■ Задания для выполнения:
1: Перечислите, в чём, по утверждению из поста Crocodile в отрывке, не заключается дело.
2: С какой работы, согласно посту Crocodile в отрывке, начинали многие из посетителей?
3: Выведите без изменений фрагмент отрывка от слов «Ничего, капитализм приведёт» до слов «весьма денежное занятие.» включительно.

Ничего, капитализм приведёт их в чувство: демократия крепко  стоит на том, что люди – далеко не все. А быть лакеем и прислуживать –  весьма денежное занятие.   
Продолжение здесь

----------


## Crocodile

Гоблин, конечно, авторитет, тут ничего не скажешь. Но у меня к Гоблину пиетета нет, поэтому я с ним не соглашусь. Ну, вот например по пятому пункту (В России, ленивых официанток принято вызывать агрессивным криком "Девушка!"). В Канаде так к официантам не принято обращаться. Ни по тону, ни по существу. Тут дело не в социализме или капитализме, а также не в демократии с лакейством. Дело в том, что многие из посетителей начинали с работы на низших этажах в сфере услуг, во время учёбы, например. И их приучили обращаться вежливо с клиентами, и посетители отвечают им тем же. Как говорится - междусобойчик. И в других вопросах несёт товарища Гоблина высота его полёта и глубина его мысли мимо цели, но это, как говорится, дело десятое. Главное - чтобы сказано было здорово.  ::  Но детальной дискуссии не выйдет, ибо Гоблина тут нет, а заочно препираться с ним - дело бессмысленное.  ::

----------


## BappaBa

> Ну, вот например по пятому пункту (В России, ленивых официанток принято вызывать агрессивным криком "Девушка!"). В Канаде так к официантам не принято обращаться. Ни по тону, ни по существу. Тут дело не в социализме или капитализме, а также не в демократии с  лакейством. Дело в том, что многие из посетителей начинали с работы на  низших этажах в сфере услуг, во время учёбы, например. И их приучили  обращаться вежливо с клиентами, и посетители отвечают им тем же.

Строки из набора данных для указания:
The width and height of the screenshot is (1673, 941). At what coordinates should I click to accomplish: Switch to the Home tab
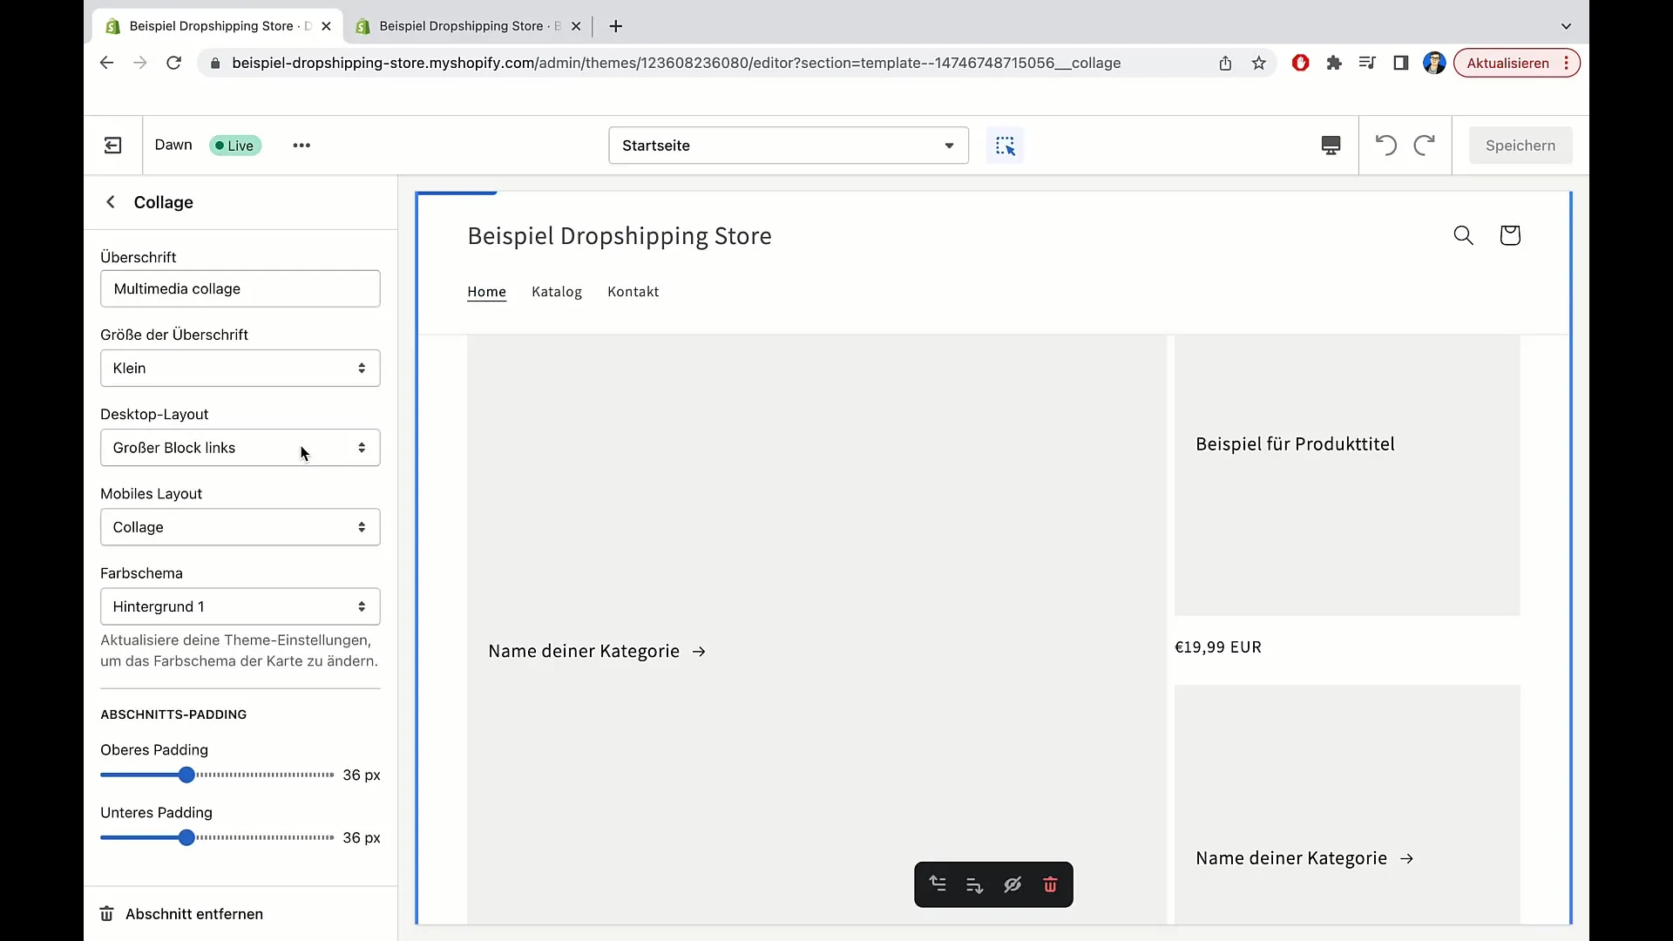pos(486,291)
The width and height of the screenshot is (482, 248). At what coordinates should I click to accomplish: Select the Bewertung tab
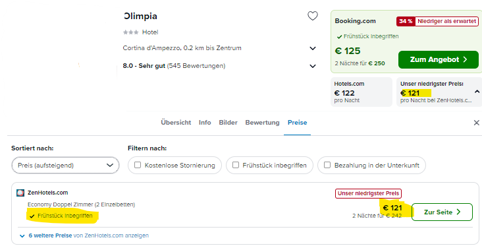[x=262, y=123]
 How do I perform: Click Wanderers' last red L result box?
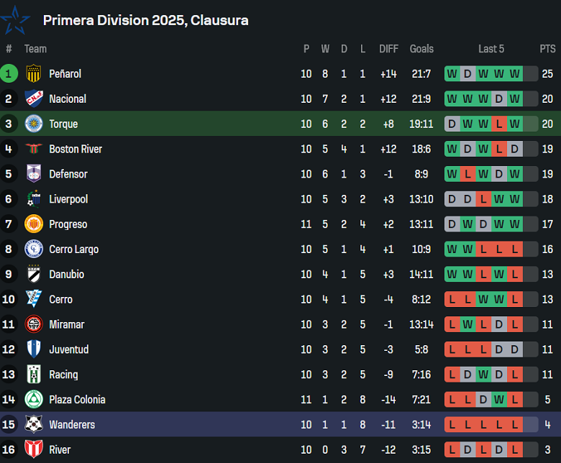[515, 425]
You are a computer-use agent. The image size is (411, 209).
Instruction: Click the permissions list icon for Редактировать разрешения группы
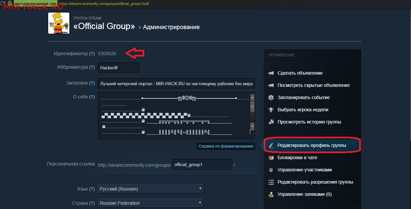pyautogui.click(x=271, y=182)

■ Ответы:
1: Социализм, капитализм, демократия, лакейство.

2: С работы на низших этажах в сфере услуг, например во время учёбы.

3:
Ничего, капитализм приведёт их в чувство: демократия крепко  стоит на том, что люди – далеко не все. А быть лакеем и прислуживать –  весьма денежное занятие.